MAKE TWICE THE RECIPE.
Once you’re comfortable with either a slow cooker, Instant Pot, or a 5 ingredient recipe, next time you make it, double it and Tupperware the extra servings for lunch or dinner the next day. If you do this consistently, you will probably only have to cook a couple times a week and you won’t be tempted to order takeout.
TAKE A STAB AT PRECOOKED LAZY BREAKFASTS.
If boiled eggs and turkey bacon don’t do it for you, try a pre-cooked breakfast recipe. All you need is a muffin pan, eggs, chopped up bacon, cheese, and whatever else you want to throw in there. Pre-cook for the week, keep in fridge, and when you’re ready to eat, throw in the microwave wrapped in a moist paper towel for a minute or so.
LEARN HOW TO ROAST THE LAZY WAY.
Roasting is probably about as easy as the 2 ingredient pan fry and microwave method mentioned above. Literally as easy as putting those same meat and veggies on a foil lined pan, tossing them in seasoning & olive oil, and baking at 475 degrees for 15-20 minutes. And clean up is as easy as throwing away the foil at the end.
NEVER UNDERESTIMATE CANNED GOODS.
If you thought frozen veggies steaming in their own bag was a neat trick, you can also use canned goods to your advantage. As simple as popping the top, throwing in a bowl, and into the microwave. Sprinkle on some seasonings or salad dressing to liven it up.
START INTERMITTENT FASTING.
If you’re busy, you usually don’t have time to eat 3 square meals. Well, you can rejoice that new findings have shown that intermittent fasting can be a healthy way to lose weight. Forget that age-old breakfast adage! Start eating whatever time of day fits you best. The simplest form of IF is 16:8. This means you only eat during an 8 hour window and fast for 16 hours (including the time you are sleeping). If you start eating at noon, stop eating at 8 pm. You’ll start burning fat in no time!

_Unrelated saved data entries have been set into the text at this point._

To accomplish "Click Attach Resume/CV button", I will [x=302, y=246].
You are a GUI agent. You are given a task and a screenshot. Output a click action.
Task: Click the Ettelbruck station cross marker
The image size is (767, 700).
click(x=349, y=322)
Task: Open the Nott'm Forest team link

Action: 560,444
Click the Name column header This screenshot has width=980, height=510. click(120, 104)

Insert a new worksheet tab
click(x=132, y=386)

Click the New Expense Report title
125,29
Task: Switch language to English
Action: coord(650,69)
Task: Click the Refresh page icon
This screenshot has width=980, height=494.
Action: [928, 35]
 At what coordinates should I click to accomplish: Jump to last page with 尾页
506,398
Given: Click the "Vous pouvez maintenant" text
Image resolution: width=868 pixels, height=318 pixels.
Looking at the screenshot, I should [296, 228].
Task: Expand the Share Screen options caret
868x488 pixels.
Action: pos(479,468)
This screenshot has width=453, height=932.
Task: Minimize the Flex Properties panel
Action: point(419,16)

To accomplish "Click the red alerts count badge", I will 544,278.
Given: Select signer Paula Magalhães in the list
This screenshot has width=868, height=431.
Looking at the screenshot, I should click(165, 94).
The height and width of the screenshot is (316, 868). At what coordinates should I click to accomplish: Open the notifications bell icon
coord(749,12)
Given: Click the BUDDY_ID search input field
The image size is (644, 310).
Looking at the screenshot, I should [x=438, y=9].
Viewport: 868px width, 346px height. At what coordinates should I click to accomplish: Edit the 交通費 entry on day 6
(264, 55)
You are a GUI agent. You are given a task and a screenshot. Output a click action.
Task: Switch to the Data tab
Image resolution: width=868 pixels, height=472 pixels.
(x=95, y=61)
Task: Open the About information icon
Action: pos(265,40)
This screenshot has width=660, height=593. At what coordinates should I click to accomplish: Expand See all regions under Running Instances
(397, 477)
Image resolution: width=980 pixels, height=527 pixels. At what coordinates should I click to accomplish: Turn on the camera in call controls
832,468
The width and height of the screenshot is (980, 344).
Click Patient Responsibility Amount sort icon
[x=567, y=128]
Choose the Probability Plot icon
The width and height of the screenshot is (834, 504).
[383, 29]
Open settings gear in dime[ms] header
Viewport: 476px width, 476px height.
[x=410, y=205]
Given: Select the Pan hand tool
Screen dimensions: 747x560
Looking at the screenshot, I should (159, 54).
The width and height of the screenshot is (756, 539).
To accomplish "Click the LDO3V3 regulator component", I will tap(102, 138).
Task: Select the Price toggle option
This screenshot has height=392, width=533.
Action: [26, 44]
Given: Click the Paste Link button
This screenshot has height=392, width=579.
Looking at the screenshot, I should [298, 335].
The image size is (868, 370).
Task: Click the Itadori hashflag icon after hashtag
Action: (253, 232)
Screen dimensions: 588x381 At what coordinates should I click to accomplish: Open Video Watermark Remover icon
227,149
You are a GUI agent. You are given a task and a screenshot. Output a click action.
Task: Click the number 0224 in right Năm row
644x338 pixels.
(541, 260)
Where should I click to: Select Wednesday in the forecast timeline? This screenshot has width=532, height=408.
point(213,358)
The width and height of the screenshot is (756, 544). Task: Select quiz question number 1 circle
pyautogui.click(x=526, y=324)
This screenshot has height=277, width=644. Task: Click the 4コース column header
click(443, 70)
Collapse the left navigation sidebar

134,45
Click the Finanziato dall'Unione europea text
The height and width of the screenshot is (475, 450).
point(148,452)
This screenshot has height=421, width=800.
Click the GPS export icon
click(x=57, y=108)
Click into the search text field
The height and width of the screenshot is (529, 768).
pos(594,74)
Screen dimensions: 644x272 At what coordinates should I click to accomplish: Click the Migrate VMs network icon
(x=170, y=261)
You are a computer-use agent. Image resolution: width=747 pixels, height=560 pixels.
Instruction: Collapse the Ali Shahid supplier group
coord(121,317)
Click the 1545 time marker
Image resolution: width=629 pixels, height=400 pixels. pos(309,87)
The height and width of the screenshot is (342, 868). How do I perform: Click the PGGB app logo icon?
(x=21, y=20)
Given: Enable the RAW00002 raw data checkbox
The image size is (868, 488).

HAVE A CHEAT DAY ON THE WEEKEND.
Try this experiment. Eat really well during the week and then reward yourself with a cheat day on Sunday.
GO LAZY KETO.
As far as diets go, this one was built for lazy people or at least for people who don’t want to think about their meals too hard. All you have to do is avoid bread, starchy veggies, milk, basically any white, and load up on tons of fat and some protein.
It’s as easy as ordering a steak and veggies, munching on pork rinds, and making some scrumptious fat bombs to ease your cravings! It seems restrictive, but there are so many ways to “keto-fy” your food. You can still have cookies, cake, and burgers without the bun. What’s not to love about this diet? See my keto meal prep guide to learn how to prepare a month of keto dinners in just two hours!
TRY A MEAL SERVICE.
For the truly lazy or busy people out there if all else fails, try investing in a meal service. There are ones out there that deliver frozen meals all ready for you to heat up. There are also ones that give you the ingredients and recipe instructions to cook yourself. You can choose a service with dietary restrictions or just go with the default meal plan. Whichever one you choose, it will still help you with overall portion control and you won’t have to think about planning out your meals.